> [Eingabezeilen]
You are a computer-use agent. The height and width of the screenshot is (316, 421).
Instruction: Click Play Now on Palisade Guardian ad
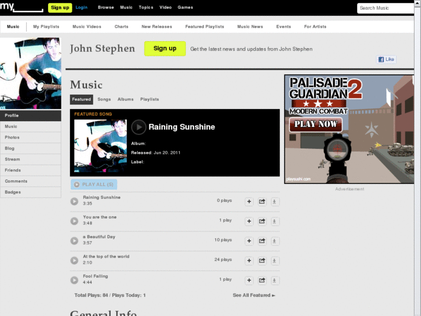[x=316, y=124]
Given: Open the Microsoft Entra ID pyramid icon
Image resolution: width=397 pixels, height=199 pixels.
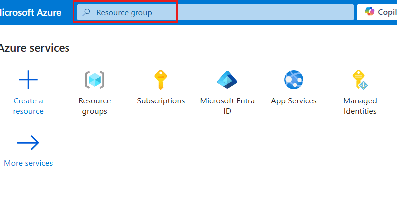Looking at the screenshot, I should click(227, 80).
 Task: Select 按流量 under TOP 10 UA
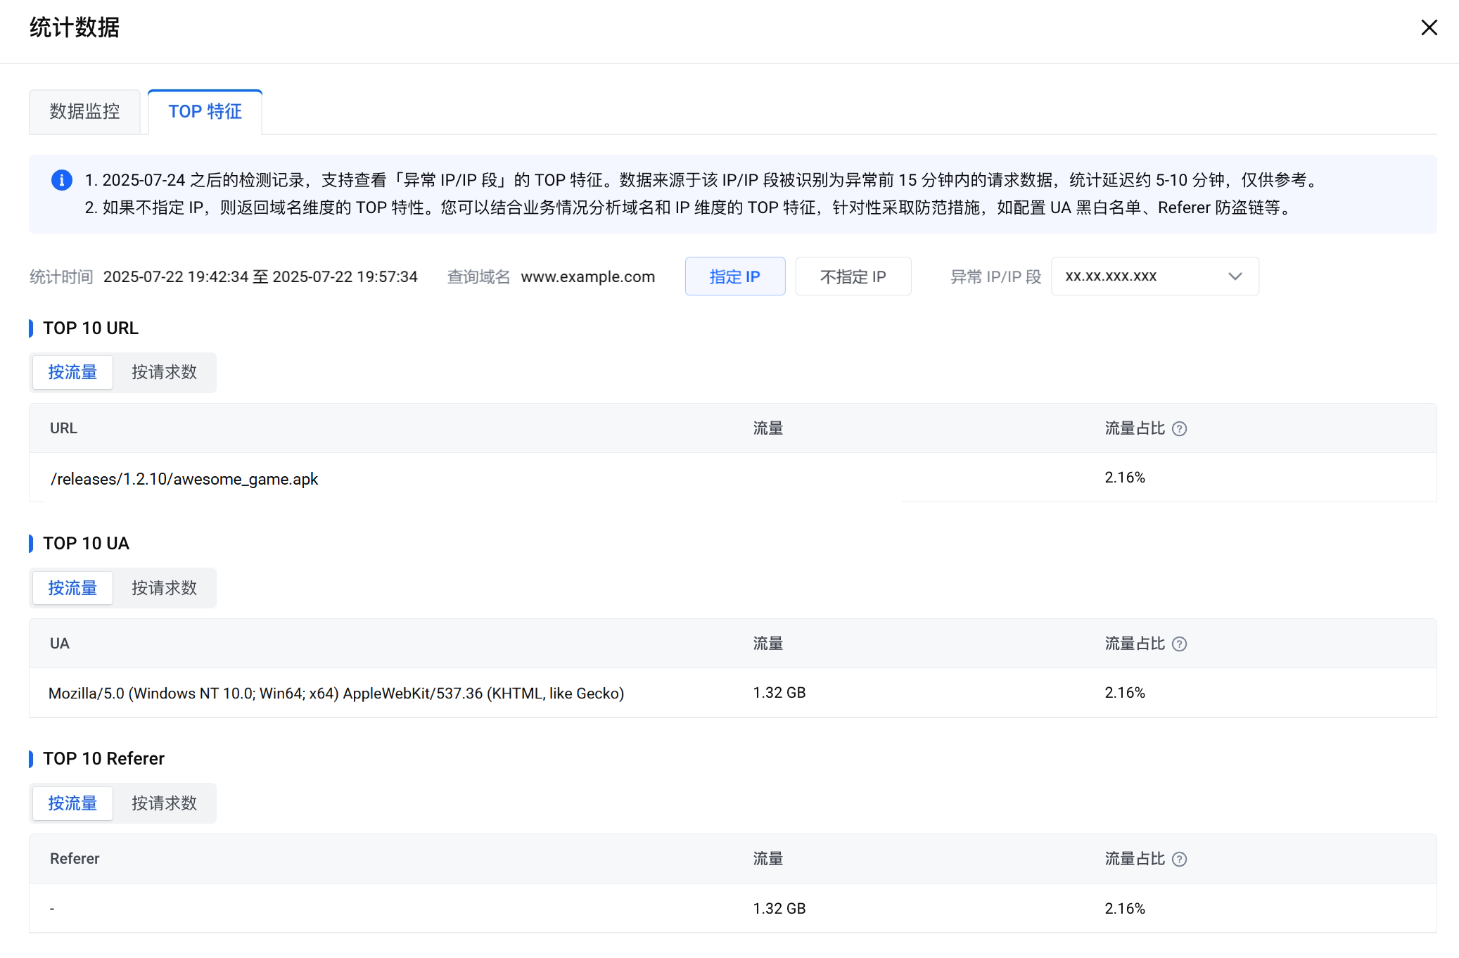72,588
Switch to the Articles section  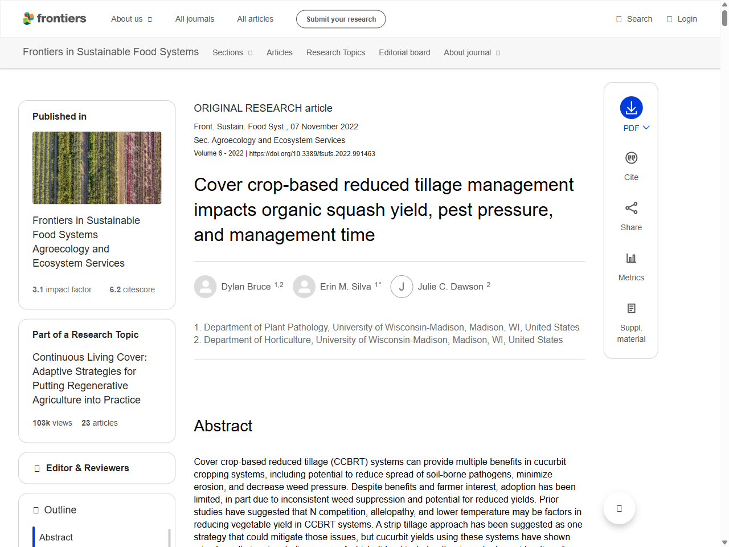pos(280,52)
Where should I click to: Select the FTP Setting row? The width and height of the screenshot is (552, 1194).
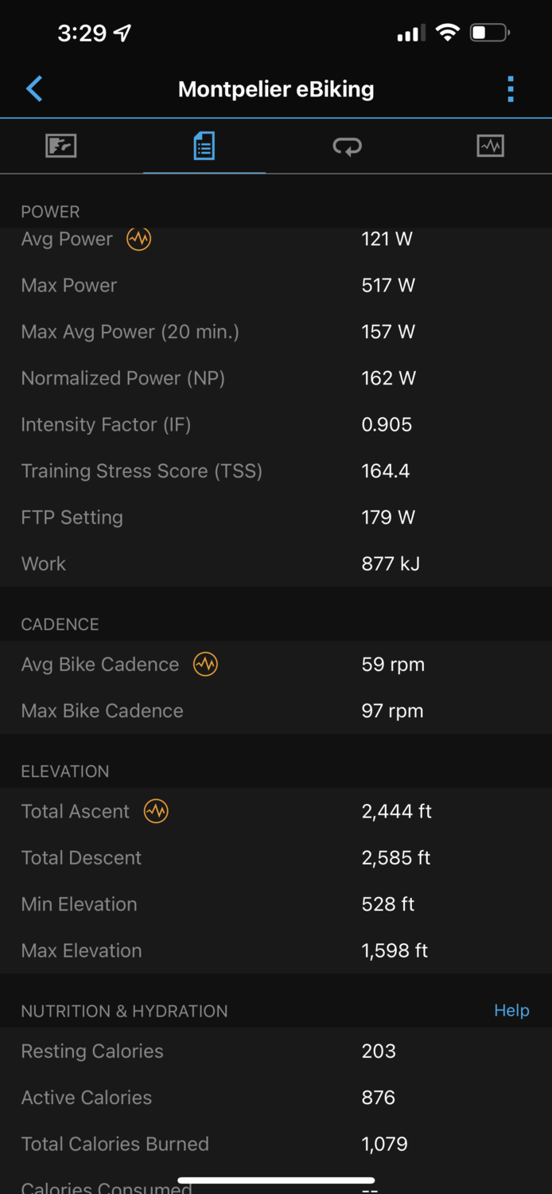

> [Ziel] Schreibst du die Datensätze ab ihrem Anfang bis einschließlich der Zeile mit „Looking at the“ neu und ersetzt dabei „Play Now“ durch „Jetzt spielen“, während alles andere unverändert bleibt? Lass die Bilder in deiner Antwort weg.

> [Antwort zur Aufgabe]
You are a computer-use agent. The height and width of the screenshot is (316, 421).
Instruction: Click Jetzt spielen on Palisade Guardian ad
[x=316, y=124]
Given: Open the Microsoft Entra ID pyramid icon
Image resolution: width=397 pixels, height=199 pixels.
Looking at the screenshot, I should click(227, 80).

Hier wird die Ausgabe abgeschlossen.